Intervista al vicepresidente del massimo organismo continentale: “Non è da escludere una formula diversa per assegnare Champions League ed Europa League. I play-off per lo scudetto? Decidono le singole federazioni, quattro Paesi hanno modificato i loro format”. E sul fair-play finanziario: “I vincoli restano, ma possono slittare alcuni termini”
Michele Uva, vicepresidente Uefa, cosa deve fare il mondo dello sport in questo momento?
“Sensibilizzare l’opinione pubblica al rispetto delle regole di comportamento fissate dai singoli Stati. Lo sport è trasversale e politicamente neutro, parla a tutti. Per questo è prezioso: lancia un messaggio che va oltre ogni polemica. Per il resto, molto di più non può fare. È tutto fermo ed è giusto che lo sia”.
Nelle scorse settimane abbiamo visto calciatori lasciare l’Italia con voli privati, prima della fine del periodo di quarantena.
“Sono pochissimi casi, che andrebbero indagati singolarmente. Il calcio professionistico in Italia ha migliaia di tesserati e ha dato una risposta adeguata alla crisi del coronavirus. Le donazioni e le raccolte fondi, da parte dei club o di singoli giocatori, lo dimostrano. Pur essendo un mondo dorato, ha saputo adeguarsi a un momento difficile”.
Le sembra normale che in Italia, dove per medici e infermieri mancano i tamponi per rilevare il coronavirus, così tanti sportivi senza alcun sintomo siano stati sottoposti a test?
“Dico la verità: sono rimasto stupito anche io. Ma non mi sento di dare un giudizio su quanto è accaduto, non conosco nel dettaglio le singole situazioni”.
Lewis Hamilton ha detto che non si sottoporrà a tampone fin quando non sarà disponibile per tutto il personale sanitario britannico.
“Una risposta da campione. Hamilton è la punta di diamante di un’organizzazione di un centinaio di persone. Il grande sportivo è abituato a ragionale al plurale. E di questo c’è bisogno nel mondo, a ogni livello, anche fuori dallo sport”.
Cosa cambierà nel mondo dello sport, e del calcio in particolare, dopo questa crisi?

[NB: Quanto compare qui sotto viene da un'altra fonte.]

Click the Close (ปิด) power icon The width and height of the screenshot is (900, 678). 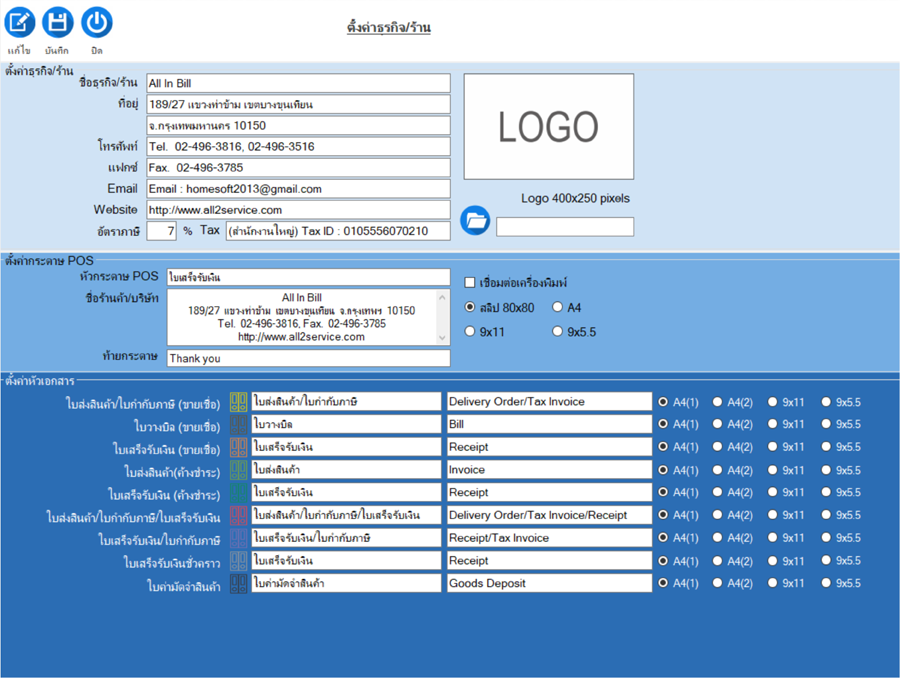click(x=96, y=22)
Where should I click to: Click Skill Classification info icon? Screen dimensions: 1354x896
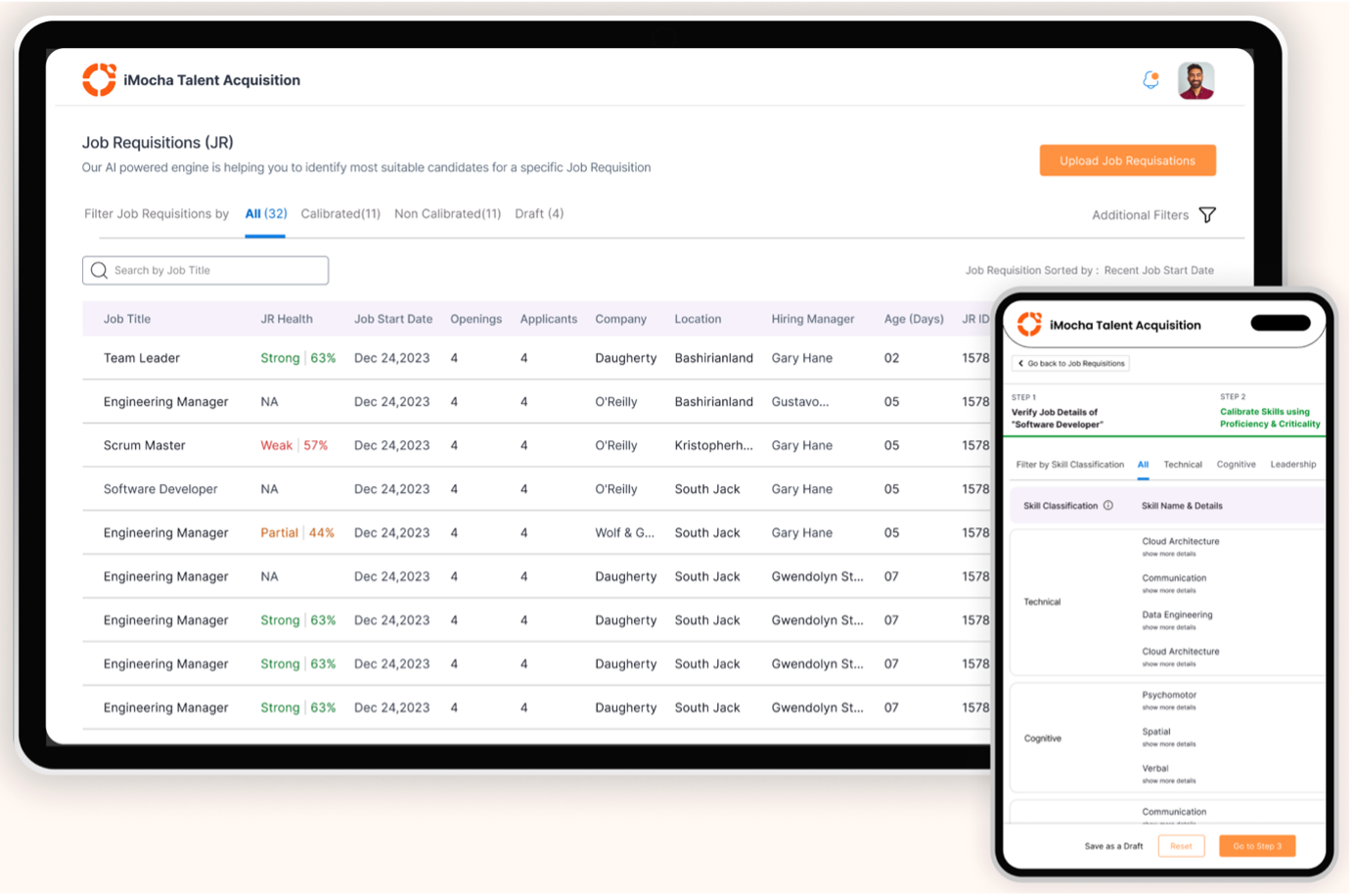point(1108,506)
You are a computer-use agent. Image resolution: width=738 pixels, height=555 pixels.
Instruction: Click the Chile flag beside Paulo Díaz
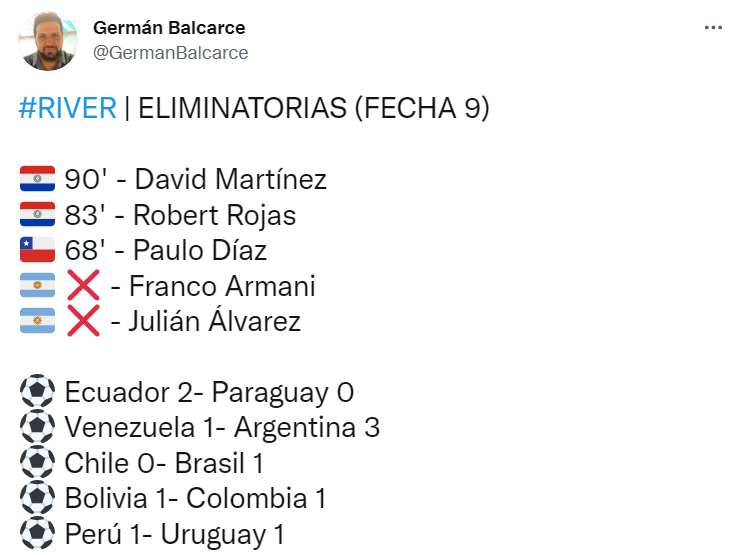[x=37, y=249]
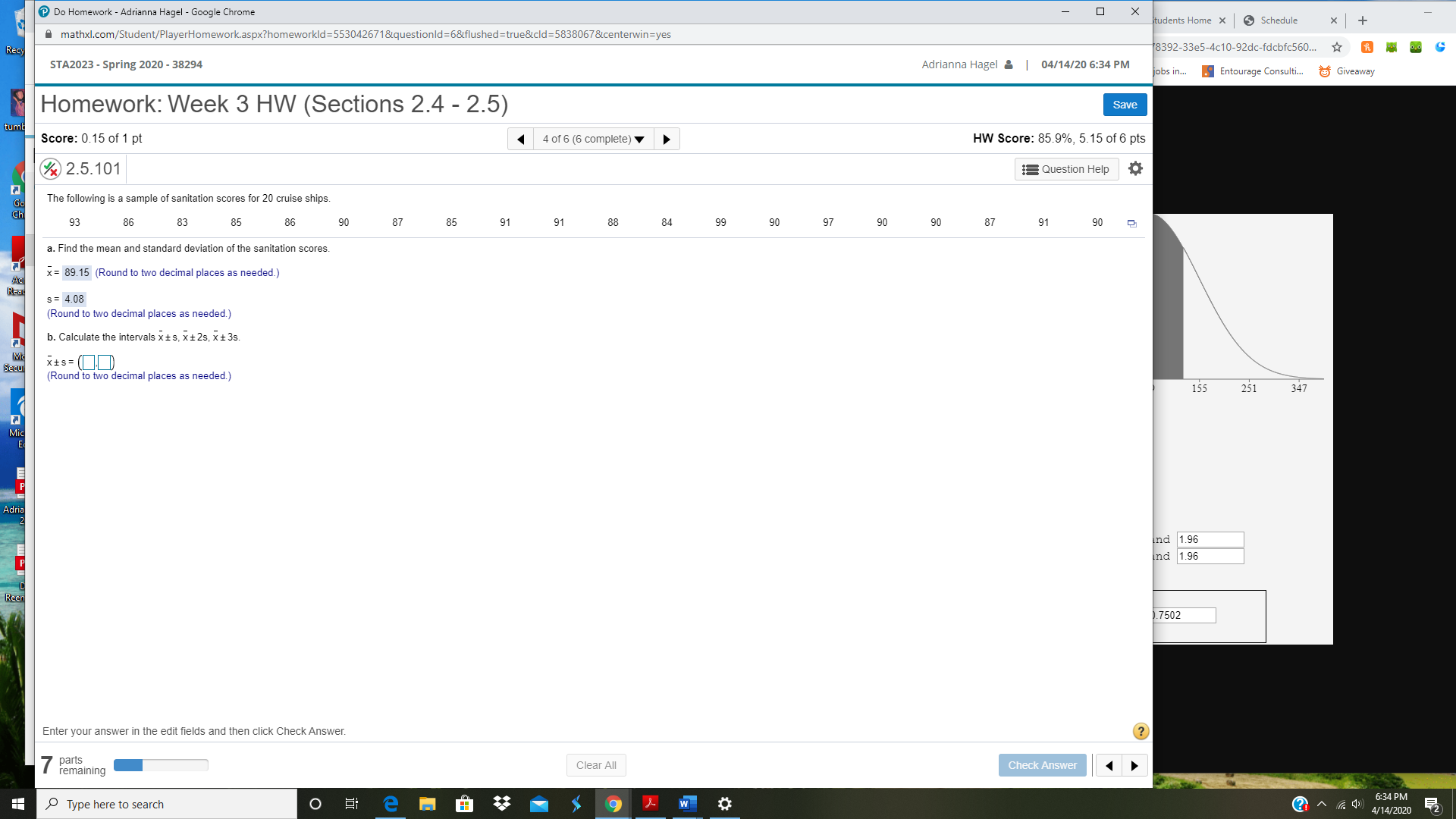This screenshot has height=819, width=1456.
Task: Click the Save button
Action: [x=1125, y=104]
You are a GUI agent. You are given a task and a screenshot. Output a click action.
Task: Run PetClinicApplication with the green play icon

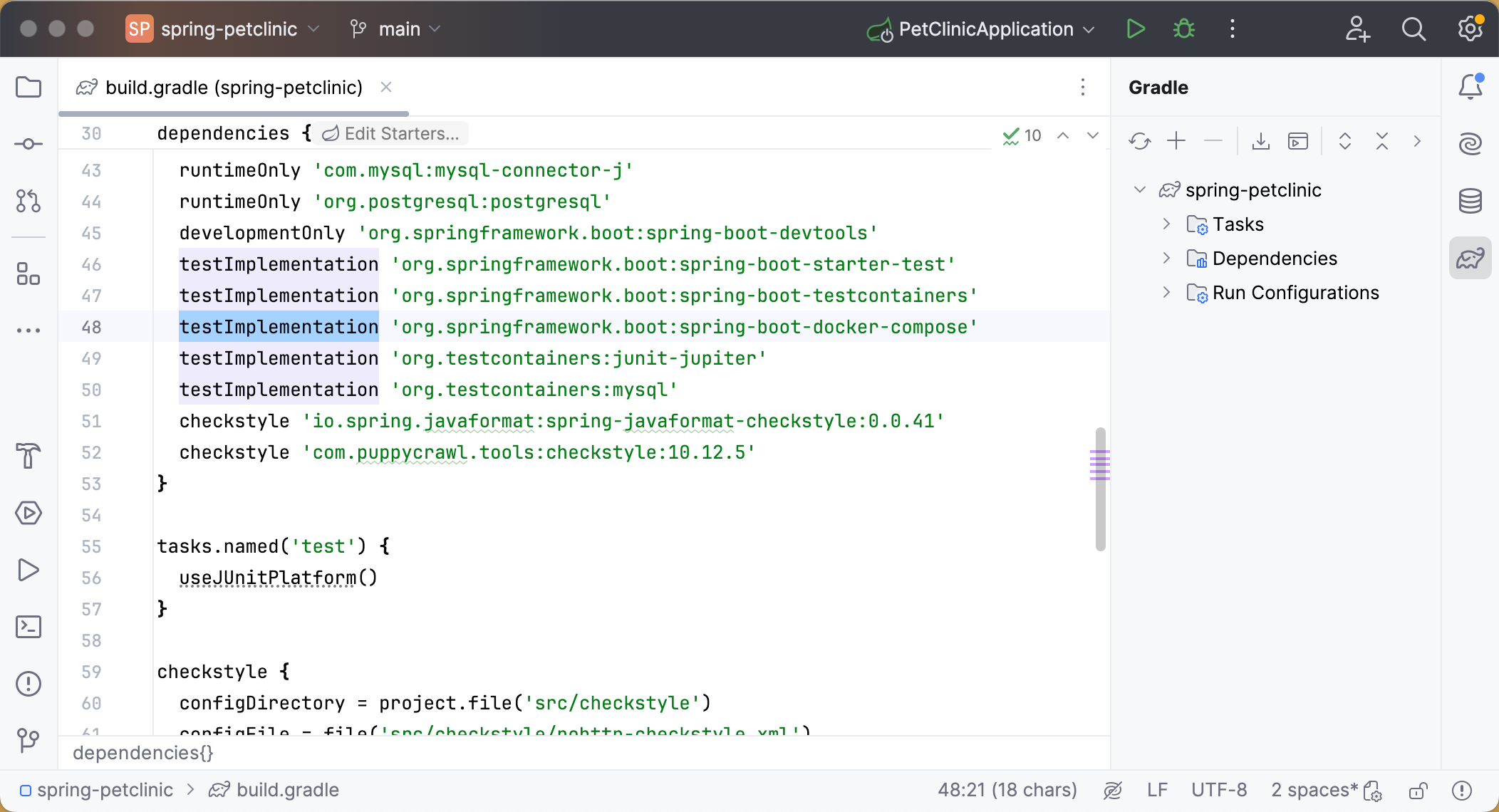1136,28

“Penso ci sarà una grande voglia di normalità, e lo sport potrà essere un volano per riconquistarla. Potrà aiutare quel naturale rimbalzo del sentimento generale che si verifica dopo ogni crisi”.
Pensa che avremo paura a tornare ad accalcarci a migliaia negli stadi?
“La paura della folla potrebbe durare più del divieto a radunarsi. Mi piace però pensare che si potrà tornare a godere della dimensione collettiva del calcio. Ogni anno i cinque campionati più importanti portano nelle arene oltre 100 milioni di persone, comprese le coppe. È un patrimonio di socialità che va recuperato”.
Se fosse l’unico modo per riprendere a giocare entro l’estate, sarebbe favorevole alle gare a porte chiuse?
“In una logica di graduale ripresa del gioco, potrebbe essercene bisogno. Ma ricordiamoci che in Europa ci sono 55 diverse federazioni calcistiche e altrettanti governi nazionali. Sulla presenza del pubblico, ogni Paese si regola a modo suo. Noi al massimo potremo dare un indirizzo generale, non vincolante”.
In molti hanno criticato l’intempestività della Uefa nel dichiarare lo stop a Champions ed Europa League. Com’è possibile che l’11 marzo ad Anfield Road oltre 50mila persone abbiano assistito a Liverpool-Atletico Madrid?
“Ripeto, l’Uefa non può decidere nulla sulla presenza o meno del pubblico. Avremmo solo potuto annullare il match, ma al tempo non era un’ipotesi realistica, visto che in Inghelterra e in Spagna le partite di campionato si giocavano regolarmente”.